-- INPUT MATERIAL follows --
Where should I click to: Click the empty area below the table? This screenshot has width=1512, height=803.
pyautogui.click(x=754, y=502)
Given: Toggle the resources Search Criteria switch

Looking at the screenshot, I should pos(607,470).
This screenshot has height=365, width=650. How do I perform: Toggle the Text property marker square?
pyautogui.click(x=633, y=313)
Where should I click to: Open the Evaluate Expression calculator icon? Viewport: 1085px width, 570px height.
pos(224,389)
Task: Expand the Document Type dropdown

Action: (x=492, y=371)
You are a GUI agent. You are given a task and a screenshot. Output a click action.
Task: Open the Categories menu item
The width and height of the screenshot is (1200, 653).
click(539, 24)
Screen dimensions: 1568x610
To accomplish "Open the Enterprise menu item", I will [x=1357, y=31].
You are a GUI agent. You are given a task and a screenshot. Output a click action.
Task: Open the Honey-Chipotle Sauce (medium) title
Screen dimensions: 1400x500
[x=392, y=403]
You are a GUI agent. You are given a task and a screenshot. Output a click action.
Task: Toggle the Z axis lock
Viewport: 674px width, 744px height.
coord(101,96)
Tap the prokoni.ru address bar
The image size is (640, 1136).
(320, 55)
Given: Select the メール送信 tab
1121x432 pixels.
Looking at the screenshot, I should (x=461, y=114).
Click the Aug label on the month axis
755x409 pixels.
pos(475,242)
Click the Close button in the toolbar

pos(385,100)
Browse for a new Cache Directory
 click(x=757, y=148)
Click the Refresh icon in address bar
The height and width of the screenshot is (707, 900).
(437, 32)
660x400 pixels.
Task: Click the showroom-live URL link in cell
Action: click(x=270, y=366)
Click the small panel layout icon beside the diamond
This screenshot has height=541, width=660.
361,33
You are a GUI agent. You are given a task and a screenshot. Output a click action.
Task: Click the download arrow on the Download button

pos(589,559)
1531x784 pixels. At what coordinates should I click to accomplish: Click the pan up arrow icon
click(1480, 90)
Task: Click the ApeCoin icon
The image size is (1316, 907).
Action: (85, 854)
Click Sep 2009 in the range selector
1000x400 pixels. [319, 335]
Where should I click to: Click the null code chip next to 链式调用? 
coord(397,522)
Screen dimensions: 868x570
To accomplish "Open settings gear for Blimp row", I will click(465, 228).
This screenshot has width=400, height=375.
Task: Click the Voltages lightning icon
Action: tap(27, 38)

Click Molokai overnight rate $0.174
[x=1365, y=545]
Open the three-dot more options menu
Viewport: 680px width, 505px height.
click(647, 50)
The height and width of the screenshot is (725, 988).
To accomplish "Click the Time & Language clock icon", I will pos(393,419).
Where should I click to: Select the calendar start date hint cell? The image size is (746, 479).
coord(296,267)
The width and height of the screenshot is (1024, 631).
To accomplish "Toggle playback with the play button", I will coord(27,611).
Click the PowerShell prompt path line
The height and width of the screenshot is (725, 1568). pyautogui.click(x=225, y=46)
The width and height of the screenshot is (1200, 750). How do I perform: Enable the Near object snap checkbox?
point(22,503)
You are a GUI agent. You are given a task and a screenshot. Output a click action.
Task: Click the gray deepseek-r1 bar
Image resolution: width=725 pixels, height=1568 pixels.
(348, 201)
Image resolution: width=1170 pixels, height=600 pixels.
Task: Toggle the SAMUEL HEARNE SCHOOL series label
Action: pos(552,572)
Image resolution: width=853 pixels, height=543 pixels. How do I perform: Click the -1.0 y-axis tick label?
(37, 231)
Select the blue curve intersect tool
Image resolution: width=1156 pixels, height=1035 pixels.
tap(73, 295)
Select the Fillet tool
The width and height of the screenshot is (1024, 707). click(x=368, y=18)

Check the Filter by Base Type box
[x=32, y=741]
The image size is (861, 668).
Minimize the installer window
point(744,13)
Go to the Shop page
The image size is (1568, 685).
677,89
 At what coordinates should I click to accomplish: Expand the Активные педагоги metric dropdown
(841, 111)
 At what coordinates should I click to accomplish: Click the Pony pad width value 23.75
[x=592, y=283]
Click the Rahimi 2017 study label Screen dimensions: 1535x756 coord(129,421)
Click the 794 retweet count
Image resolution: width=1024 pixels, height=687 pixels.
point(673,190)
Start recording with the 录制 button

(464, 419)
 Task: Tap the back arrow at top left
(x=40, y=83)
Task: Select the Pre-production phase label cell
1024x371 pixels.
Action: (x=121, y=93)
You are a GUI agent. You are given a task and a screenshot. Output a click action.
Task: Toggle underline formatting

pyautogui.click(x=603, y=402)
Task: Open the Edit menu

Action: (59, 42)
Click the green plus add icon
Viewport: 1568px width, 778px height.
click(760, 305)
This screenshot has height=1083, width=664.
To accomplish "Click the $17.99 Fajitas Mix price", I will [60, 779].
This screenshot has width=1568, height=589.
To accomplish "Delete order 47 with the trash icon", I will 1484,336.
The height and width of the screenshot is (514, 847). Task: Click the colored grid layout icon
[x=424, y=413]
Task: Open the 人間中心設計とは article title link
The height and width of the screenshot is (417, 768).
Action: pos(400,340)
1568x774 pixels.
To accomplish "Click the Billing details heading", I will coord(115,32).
-- INPUT MATERIAL concluded --
DIRECTIONS FOR THIS TASK
Nothing in the listing should be left out; repeat it exactly.

SOLUTION TO THIS EXERCISE
Where should I click to: Click the empty area below the table? This screenshot has width=1512, height=803.
pyautogui.click(x=754, y=502)
Given: Toggle the resources Search Criteria switch

Looking at the screenshot, I should pos(607,470).
This screenshot has height=365, width=650. How do I perform: Toggle the Text property marker square?
pyautogui.click(x=633, y=313)
Where should I click to: Open the Evaluate Expression calculator icon? Viewport: 1085px width, 570px height.
pos(224,389)
Task: Expand the Document Type dropdown

Action: (x=492, y=371)
You are a GUI agent. You are given a task and a screenshot. Output a click action.
Task: Open the Categories menu item
The width and height of the screenshot is (1200, 653).
click(539, 24)
Screen dimensions: 1568x610
To accomplish "Open the Enterprise menu item", I will [x=1357, y=31].
You are a GUI agent. You are given a task and a screenshot. Output a click action.
Task: Open the Honey-Chipotle Sauce (medium) title
Screen dimensions: 1400x500
[x=392, y=403]
You are a GUI agent. You are given a task and a screenshot. Output a click action.
Task: Toggle the Z axis lock
Viewport: 674px width, 744px height.
coord(101,96)
Tap the prokoni.ru address bar
The image size is (640, 1136).
(320, 55)
Given: Select the メール送信 tab
1121x432 pixels.
Looking at the screenshot, I should (x=461, y=114).
Click the Aug label on the month axis
755x409 pixels.
pos(475,242)
Click the Close button in the toolbar

pos(385,100)
Browse for a new Cache Directory
 click(x=757, y=148)
Click the Refresh icon in address bar
The height and width of the screenshot is (707, 900).
(437, 32)
660x400 pixels.
Task: Click the showroom-live URL link in cell
Action: click(x=270, y=366)
Click the small panel layout icon beside the diamond
This screenshot has height=541, width=660.
361,33
You are a GUI agent. You are given a task and a screenshot. Output a click action.
Task: Click the download arrow on the Download button

pos(589,559)
1531x784 pixels. At what coordinates should I click to accomplish: Click the pan up arrow icon
click(1480, 90)
Task: Click the ApeCoin icon
The image size is (1316, 907).
Action: (85, 854)
Click Sep 2009 in the range selector
1000x400 pixels. [319, 335]
Where should I click to: Click the null code chip next to 链式调用? 
coord(397,522)
Screen dimensions: 868x570
To accomplish "Open settings gear for Blimp row", I will click(465, 228).
This screenshot has width=400, height=375.
Task: Click the Voltages lightning icon
Action: tap(27, 38)

Click Molokai overnight rate $0.174
[x=1365, y=545]
Open the three-dot more options menu
Viewport: 680px width, 505px height.
click(647, 50)
The height and width of the screenshot is (725, 988).
To accomplish "Click the Time & Language clock icon", I will pos(393,419).
Where should I click to: Select the calendar start date hint cell? The image size is (746, 479).
coord(296,267)
The width and height of the screenshot is (1024, 631).
To accomplish "Toggle playback with the play button", I will coord(27,611).
Click the PowerShell prompt path line
The height and width of the screenshot is (725, 1568). pyautogui.click(x=225, y=46)
The width and height of the screenshot is (1200, 750). How do I perform: Enable the Near object snap checkbox?
point(22,503)
You are a GUI agent. You are given a task and a screenshot. Output a click action.
Task: Click the gray deepseek-r1 bar
Image resolution: width=725 pixels, height=1568 pixels.
(348, 201)
Image resolution: width=1170 pixels, height=600 pixels.
Task: Toggle the SAMUEL HEARNE SCHOOL series label
Action: pos(552,572)
Image resolution: width=853 pixels, height=543 pixels. How do I perform: Click the -1.0 y-axis tick label?
(37, 231)
Select the blue curve intersect tool
Image resolution: width=1156 pixels, height=1035 pixels.
tap(73, 295)
Select the Fillet tool
The width and height of the screenshot is (1024, 707). click(x=368, y=18)

Check the Filter by Base Type box
[x=32, y=741]
The image size is (861, 668).
Minimize the installer window
point(744,13)
Go to the Shop page
The image size is (1568, 685).
677,89
 At what coordinates should I click to accomplish: Expand the Активные педагоги metric dropdown
(841, 111)
 At what coordinates should I click to accomplish: Click the Pony pad width value 23.75
[x=592, y=283]
Click the Rahimi 2017 study label Screen dimensions: 1535x756 coord(129,421)
Click the 794 retweet count
Image resolution: width=1024 pixels, height=687 pixels.
point(673,190)
Start recording with the 录制 button

(464, 419)
 Task: Tap the back arrow at top left
(x=40, y=83)
Task: Select the Pre-production phase label cell
1024x371 pixels.
Action: (x=121, y=93)
You are a GUI agent. You are given a task and a screenshot. Output a click action.
Task: Toggle underline formatting

pyautogui.click(x=603, y=402)
Task: Open the Edit menu

Action: (59, 42)
Click the green plus add icon
Viewport: 1568px width, 778px height.
click(760, 305)
This screenshot has height=1083, width=664.
To accomplish "Click the $17.99 Fajitas Mix price", I will [60, 779].
This screenshot has width=1568, height=589.
To accomplish "Delete order 47 with the trash icon", I will 1484,336.
The height and width of the screenshot is (514, 847). Task: Click the colored grid layout icon
[x=424, y=413]
Task: Open the 人間中心設計とは article title link
The height and width of the screenshot is (417, 768).
Action: pos(400,340)
1568x774 pixels.
To accomplish "Click the Billing details heading", I will coord(115,32).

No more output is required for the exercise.